The Limits of Traditional Due Diligence
Ask any fund manager what slows down a deal, and you’ll hear the same answer: time.
A single opportunity can demand more than 80 hours of analyst work, and because each analyst brings their own approach, the evaluations often lack consistency. By the time the investment memo is pulled together, weeks have passed; and in many cases, the market has already moved on.
These days, faster isn’t enough! Due diligence also hinges on how much your team can take on. When your team is buried in one opportunity, it’s harder to evaluate others. That means fewer deals get a fair look, and potential winners slip by.
For firms trying to maintain institutional-grade rigor while competing for quality opportunities, this is a real bottleneck.
How AI is Changing the Game
AI isn’t replacing the judgment of seasoned investors. What it does is take the manual grind off the table. Instead of analysts spending hours extracting numbers from PDFs or formatting committee memos, AI systems handle that heavy lifting.
Here’s what the new process looks like:
✔️ Data extraction happens automatically.
Upload the documents, and within minutes the system pulls out the key figures, terms, and red flags you’d normally spend hours searching for.
✔️ Documents get organized intelligently.
No more tagging, indexing, or sorting files by hand. Everything is structured for you, so your team can focus on analysis, not admin work.
✔️ Evaluations follow a consistent framework.
Every deal runs through the same set of standards, which means results are comparable across analysts and opportunities. You get uniformity without extra oversight.
✔️ Committee memos are generated automatically.
Instead of starting from scratch, your analysts receive a polished draft that’s ready for refinement and validation. The grunt work disappears, but the critical judgment stays in-house.
✔️The system learns your preferences.
Over time, the AI adapts to your firm’s way of thinking: how you weigh risks, what details matter most, and which signals influence your decisions. The more you use it, the sharper it becomes.
The impact is hard to overstate: faster turnaround times, more consistency in decision-making, and the ability to handle more deal flow without stretching your team.

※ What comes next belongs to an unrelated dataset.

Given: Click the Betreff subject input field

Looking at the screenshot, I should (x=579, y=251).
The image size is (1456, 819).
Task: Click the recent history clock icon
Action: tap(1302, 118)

Case in Action: Terra Rossa and OakTech’s Due Diligence Copilot
The benefits of AI sound compelling on paper, but the real test is how it performs in practice. Terra Rossa’s partnership with OakTech shows how shifting from manual, inconsistent workflows to an AI-powered process can fundamentally change the pace and quality of investment decisions.
The Challenge
Terra Rossa, a family office investing across multiple asset classes, was running into the same walls many firms face.
Due diligence for each opportunity took more than 80 hours of analyst work, and investment decisions stretched to 3–4 weeks.

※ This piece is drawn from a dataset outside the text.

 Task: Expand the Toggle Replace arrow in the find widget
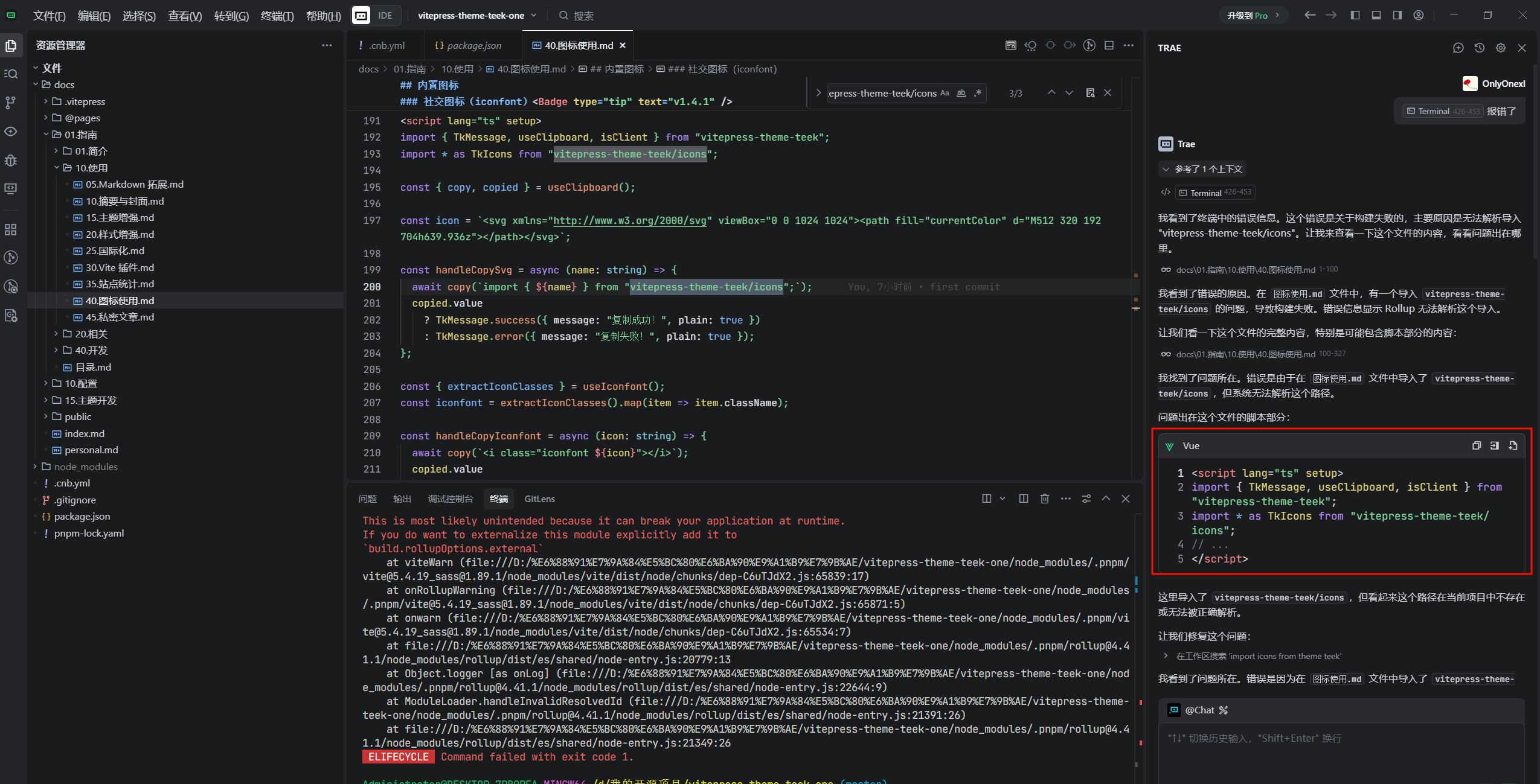point(818,93)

Because the process wasn’t standardized, outcomes varied depending on who handled the review. Documentation wasn’t consistent either, which made it harder to maintain an institutional-grade process. This resulted to limited capacity, slower decisions, and missed opportunities.
The OakTech Solution
OakTech stepped in with its Due Diligence Copilot (DDC), an AI-powered platform built specifically for investment evaluation.
Here’s what changed:
- Data extraction and analysis were automated.
- Documents were processed and organized intelligently.
- Evaluations were scored against a standardized framework.
- Investment committee memos were generated automatically.
- Learning algorithms adapted to Terra Rossa’s unique investment preferences.
The Results
Analysts could now spend less time buried in documents and more time focusing on what matters: interpreting results and making sound investment calls.
The outcomes were concrete:
- 75% less manual analyst work (cut from 80+ hours to 20 per deal)
- 60% faster decisions (from 3–4 weeks to 8–10 days)
- 40% increase in deals evaluated per quarter
- 85% analyst satisfaction with the new workflow
For Terra Rossa, partnering with OakTech Systems and adopting AI gave the firm the bandwidth to look at more opportunities without sacrificing rigor.
Moving Beyond Manual
AI isn’t about replacing analysts. It’s about letting them spend time where its most needed: on strategy, risk analysis, and building conviction.
Manual due diligence will always have a role, but relying on it as the backbone of the process is no longer sustainable. Deals move fast, LPs expect rigor, and firms that can’t keep up risk falling behind.
The firms that win the next decade won’t just be the ones with the best networks or the most capital. They’ll be the ones that adopt smarter, more scalable ways of evaluating opportunities. AI is already making that possible.
The question for most managers isn’t “if.” It’s “when.”